═══ Given data

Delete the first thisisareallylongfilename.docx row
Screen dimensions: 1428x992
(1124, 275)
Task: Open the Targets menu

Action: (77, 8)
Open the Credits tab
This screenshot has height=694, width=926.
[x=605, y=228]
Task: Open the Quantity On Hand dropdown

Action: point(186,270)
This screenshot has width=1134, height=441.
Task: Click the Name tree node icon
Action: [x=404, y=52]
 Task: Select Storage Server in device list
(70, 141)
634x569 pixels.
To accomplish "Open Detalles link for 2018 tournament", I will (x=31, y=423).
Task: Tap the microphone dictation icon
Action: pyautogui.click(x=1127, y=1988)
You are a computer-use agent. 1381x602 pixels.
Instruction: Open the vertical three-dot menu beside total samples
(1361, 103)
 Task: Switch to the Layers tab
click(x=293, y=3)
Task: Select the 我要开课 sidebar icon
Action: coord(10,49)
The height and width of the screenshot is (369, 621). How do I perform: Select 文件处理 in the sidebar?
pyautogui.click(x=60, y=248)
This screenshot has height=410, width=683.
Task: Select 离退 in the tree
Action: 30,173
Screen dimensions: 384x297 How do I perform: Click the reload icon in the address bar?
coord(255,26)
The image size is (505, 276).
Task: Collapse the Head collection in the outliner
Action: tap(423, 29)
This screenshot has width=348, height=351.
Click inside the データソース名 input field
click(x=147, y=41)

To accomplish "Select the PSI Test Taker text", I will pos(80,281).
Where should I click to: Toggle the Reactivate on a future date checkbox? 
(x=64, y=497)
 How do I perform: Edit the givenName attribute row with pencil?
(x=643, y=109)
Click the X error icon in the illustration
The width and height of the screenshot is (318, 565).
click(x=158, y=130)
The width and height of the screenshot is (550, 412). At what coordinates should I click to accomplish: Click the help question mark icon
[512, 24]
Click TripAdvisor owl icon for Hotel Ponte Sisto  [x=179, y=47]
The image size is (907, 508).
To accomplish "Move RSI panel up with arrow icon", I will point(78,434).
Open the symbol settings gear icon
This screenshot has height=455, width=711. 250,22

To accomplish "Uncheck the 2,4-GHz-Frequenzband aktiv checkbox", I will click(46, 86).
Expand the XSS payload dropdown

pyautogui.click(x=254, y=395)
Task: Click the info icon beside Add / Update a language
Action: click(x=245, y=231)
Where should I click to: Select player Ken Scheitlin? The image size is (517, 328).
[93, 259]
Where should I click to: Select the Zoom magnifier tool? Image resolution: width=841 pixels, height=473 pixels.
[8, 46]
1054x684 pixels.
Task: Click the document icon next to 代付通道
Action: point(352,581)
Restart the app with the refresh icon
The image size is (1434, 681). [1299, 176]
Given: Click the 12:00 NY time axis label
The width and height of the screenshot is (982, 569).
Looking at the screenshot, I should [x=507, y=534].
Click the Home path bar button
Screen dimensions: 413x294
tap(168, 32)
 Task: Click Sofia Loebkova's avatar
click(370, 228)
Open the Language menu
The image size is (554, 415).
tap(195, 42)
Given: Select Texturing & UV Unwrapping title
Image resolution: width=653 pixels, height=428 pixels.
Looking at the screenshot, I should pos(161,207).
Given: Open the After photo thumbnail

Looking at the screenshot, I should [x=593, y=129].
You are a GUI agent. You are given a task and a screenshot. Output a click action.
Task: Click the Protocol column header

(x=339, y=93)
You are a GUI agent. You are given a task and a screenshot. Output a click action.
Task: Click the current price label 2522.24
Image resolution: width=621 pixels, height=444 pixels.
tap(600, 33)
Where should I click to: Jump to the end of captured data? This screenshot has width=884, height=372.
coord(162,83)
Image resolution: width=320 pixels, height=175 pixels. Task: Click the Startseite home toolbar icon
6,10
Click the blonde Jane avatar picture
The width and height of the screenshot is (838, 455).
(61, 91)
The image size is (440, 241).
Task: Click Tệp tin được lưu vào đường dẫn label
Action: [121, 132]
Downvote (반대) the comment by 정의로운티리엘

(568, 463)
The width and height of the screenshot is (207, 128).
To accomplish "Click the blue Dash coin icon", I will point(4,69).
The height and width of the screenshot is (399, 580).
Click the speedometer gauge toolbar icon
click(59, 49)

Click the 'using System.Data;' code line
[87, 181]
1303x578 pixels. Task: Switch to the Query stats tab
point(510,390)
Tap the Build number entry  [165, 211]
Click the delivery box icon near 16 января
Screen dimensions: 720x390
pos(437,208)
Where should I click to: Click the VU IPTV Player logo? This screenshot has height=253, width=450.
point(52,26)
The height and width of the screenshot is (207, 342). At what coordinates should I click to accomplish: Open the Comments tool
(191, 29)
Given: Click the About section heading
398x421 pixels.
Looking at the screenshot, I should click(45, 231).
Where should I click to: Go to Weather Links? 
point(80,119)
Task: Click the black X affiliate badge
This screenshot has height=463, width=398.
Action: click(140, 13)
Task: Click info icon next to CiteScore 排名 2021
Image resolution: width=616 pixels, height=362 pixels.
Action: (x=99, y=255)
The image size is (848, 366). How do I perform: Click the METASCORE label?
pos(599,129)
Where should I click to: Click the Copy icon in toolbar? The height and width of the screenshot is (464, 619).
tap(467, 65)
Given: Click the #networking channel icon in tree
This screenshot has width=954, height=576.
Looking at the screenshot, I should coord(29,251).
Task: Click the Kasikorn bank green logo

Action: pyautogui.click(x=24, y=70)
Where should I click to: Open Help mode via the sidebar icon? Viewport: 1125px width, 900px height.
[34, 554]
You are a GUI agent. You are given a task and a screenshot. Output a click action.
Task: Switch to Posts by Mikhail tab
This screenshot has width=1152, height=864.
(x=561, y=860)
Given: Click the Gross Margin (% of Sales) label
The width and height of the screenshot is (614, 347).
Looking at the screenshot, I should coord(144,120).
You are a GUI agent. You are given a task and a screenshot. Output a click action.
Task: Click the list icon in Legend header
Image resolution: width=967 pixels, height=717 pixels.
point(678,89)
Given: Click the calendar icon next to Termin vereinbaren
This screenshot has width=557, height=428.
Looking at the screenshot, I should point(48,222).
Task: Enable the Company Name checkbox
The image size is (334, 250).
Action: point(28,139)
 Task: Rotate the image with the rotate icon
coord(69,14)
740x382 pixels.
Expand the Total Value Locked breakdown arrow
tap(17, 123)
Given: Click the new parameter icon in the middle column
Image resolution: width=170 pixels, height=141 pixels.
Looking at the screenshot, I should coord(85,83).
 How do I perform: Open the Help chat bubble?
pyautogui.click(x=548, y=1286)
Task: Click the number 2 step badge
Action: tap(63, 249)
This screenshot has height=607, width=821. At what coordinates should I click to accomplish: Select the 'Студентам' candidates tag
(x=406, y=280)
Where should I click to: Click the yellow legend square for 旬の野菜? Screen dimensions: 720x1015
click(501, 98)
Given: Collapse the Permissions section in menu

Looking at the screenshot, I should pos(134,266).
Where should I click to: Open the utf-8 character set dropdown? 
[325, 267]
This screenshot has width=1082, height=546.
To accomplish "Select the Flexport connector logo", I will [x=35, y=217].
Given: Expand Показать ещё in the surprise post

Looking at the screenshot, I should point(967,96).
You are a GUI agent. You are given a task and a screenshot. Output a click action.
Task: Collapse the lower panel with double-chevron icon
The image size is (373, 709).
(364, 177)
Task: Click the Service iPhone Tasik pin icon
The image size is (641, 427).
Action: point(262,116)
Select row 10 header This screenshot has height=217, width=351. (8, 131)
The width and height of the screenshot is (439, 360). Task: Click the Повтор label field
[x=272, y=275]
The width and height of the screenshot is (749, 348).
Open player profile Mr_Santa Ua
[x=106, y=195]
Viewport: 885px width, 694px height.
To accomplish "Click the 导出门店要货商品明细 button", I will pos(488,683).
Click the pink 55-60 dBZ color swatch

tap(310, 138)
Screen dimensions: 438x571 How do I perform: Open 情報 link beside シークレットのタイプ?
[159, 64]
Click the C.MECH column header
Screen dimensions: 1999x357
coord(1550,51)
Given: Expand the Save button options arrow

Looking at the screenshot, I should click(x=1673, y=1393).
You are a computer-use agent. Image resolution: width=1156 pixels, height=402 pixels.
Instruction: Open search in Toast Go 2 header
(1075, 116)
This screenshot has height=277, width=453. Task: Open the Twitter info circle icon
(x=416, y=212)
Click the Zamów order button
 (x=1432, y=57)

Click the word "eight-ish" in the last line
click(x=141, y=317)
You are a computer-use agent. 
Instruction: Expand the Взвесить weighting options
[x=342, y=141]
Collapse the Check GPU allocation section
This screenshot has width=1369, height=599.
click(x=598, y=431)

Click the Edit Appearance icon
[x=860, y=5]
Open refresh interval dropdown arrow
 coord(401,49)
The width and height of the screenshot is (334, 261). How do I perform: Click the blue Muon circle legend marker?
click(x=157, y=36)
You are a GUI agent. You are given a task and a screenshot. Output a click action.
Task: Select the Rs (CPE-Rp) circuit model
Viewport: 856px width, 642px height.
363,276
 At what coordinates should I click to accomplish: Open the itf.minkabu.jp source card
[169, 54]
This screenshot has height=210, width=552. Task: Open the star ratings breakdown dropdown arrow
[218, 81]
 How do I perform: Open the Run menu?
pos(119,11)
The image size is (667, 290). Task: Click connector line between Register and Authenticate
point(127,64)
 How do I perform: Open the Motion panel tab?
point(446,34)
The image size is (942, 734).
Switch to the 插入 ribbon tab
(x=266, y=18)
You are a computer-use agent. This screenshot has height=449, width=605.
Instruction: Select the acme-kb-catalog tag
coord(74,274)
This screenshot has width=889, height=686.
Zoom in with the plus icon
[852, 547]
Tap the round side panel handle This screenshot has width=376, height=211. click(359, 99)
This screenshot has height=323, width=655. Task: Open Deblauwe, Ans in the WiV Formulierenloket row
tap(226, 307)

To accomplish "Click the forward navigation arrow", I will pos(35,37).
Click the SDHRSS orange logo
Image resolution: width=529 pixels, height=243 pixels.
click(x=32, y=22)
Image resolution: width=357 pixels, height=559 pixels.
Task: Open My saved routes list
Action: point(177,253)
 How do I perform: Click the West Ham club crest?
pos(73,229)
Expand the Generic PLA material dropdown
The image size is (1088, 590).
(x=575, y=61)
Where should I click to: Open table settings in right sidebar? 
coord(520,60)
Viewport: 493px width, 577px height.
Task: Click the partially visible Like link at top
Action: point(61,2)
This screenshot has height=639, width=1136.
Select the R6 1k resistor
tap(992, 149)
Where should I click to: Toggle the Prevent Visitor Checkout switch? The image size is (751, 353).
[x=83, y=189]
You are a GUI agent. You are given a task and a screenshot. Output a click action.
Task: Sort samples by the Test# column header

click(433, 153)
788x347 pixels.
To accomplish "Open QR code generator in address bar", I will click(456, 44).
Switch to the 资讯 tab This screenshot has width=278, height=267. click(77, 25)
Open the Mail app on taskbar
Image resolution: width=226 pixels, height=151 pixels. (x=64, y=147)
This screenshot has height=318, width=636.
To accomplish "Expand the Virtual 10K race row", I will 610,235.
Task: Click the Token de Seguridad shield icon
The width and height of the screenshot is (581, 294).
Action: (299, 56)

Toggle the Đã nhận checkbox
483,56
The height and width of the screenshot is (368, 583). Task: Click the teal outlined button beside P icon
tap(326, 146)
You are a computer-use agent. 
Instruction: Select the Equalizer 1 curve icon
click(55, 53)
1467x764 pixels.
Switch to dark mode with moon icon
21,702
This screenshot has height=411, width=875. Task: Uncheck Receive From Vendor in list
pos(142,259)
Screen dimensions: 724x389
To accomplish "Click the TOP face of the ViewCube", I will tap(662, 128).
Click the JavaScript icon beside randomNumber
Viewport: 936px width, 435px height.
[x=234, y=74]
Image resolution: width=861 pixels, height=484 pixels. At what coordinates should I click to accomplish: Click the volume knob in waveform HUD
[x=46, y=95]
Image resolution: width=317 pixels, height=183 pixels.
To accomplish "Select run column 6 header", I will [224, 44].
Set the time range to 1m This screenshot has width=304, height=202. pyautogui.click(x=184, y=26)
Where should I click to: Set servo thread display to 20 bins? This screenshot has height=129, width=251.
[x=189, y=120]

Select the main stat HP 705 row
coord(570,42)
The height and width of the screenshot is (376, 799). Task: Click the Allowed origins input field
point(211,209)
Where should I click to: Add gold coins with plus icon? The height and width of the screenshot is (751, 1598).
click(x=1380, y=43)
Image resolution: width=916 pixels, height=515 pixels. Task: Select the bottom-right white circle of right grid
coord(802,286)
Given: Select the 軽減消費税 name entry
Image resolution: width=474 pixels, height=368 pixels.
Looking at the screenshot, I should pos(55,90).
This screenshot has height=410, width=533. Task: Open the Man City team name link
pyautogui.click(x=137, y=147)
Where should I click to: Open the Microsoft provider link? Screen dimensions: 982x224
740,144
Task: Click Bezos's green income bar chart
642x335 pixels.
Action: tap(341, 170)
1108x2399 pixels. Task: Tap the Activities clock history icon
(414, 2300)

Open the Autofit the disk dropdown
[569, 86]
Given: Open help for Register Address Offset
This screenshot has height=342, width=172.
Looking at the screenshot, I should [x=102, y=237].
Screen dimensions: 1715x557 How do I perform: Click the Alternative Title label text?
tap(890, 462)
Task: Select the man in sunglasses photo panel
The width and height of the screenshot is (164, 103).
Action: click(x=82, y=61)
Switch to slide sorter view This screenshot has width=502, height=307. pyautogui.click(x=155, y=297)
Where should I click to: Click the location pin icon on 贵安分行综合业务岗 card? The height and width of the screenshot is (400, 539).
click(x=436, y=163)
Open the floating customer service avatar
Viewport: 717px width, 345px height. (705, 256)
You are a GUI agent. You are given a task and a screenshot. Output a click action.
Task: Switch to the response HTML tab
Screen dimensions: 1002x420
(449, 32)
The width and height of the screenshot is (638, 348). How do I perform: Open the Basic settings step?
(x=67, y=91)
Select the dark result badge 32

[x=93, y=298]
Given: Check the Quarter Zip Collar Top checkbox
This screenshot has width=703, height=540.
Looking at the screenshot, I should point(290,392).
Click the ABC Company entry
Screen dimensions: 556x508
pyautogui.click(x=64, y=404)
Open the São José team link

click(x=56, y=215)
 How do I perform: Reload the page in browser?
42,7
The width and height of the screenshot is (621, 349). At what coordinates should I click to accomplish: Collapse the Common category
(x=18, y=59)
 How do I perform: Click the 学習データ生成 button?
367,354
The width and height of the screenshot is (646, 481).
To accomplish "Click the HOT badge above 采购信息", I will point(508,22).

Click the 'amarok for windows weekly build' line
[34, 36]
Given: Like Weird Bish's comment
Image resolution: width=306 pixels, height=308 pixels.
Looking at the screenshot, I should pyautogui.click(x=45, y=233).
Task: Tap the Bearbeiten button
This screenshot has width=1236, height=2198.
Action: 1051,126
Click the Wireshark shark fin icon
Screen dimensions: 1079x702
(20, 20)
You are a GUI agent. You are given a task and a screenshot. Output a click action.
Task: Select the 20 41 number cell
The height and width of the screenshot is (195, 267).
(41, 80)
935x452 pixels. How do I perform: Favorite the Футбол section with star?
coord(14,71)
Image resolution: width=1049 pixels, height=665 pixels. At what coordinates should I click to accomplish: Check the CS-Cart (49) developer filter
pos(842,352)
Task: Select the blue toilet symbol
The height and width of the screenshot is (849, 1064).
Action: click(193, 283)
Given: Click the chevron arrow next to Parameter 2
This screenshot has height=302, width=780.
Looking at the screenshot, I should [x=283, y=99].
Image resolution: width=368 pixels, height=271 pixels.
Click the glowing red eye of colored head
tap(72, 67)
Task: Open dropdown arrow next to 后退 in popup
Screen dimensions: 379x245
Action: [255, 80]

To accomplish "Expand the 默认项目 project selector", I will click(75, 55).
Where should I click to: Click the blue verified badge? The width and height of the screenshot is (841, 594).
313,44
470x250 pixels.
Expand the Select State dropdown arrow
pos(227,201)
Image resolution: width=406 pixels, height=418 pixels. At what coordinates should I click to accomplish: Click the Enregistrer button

══════

### Exercise:
With the line containing "The height and width of the screenshot is (849, 1064)." as the first and the final line of the records as the last, copy that span exactly and nothing more.

### Response box:
The height and width of the screenshot is (849, 1064).
Action: click(193, 283)
Given: Click the chevron arrow next to Parameter 2
This screenshot has height=302, width=780.
Looking at the screenshot, I should [x=283, y=99].
Image resolution: width=368 pixels, height=271 pixels.
Click the glowing red eye of colored head
tap(72, 67)
Task: Open dropdown arrow next to 后退 in popup
Screen dimensions: 379x245
Action: [255, 80]

To accomplish "Expand the 默认项目 project selector", I will click(75, 55).
Where should I click to: Click the blue verified badge? The width and height of the screenshot is (841, 594).
313,44
470x250 pixels.
Expand the Select State dropdown arrow
pos(227,201)
Image resolution: width=406 pixels, height=418 pixels. At what coordinates should I click to accomplish: Click the Enregistrer button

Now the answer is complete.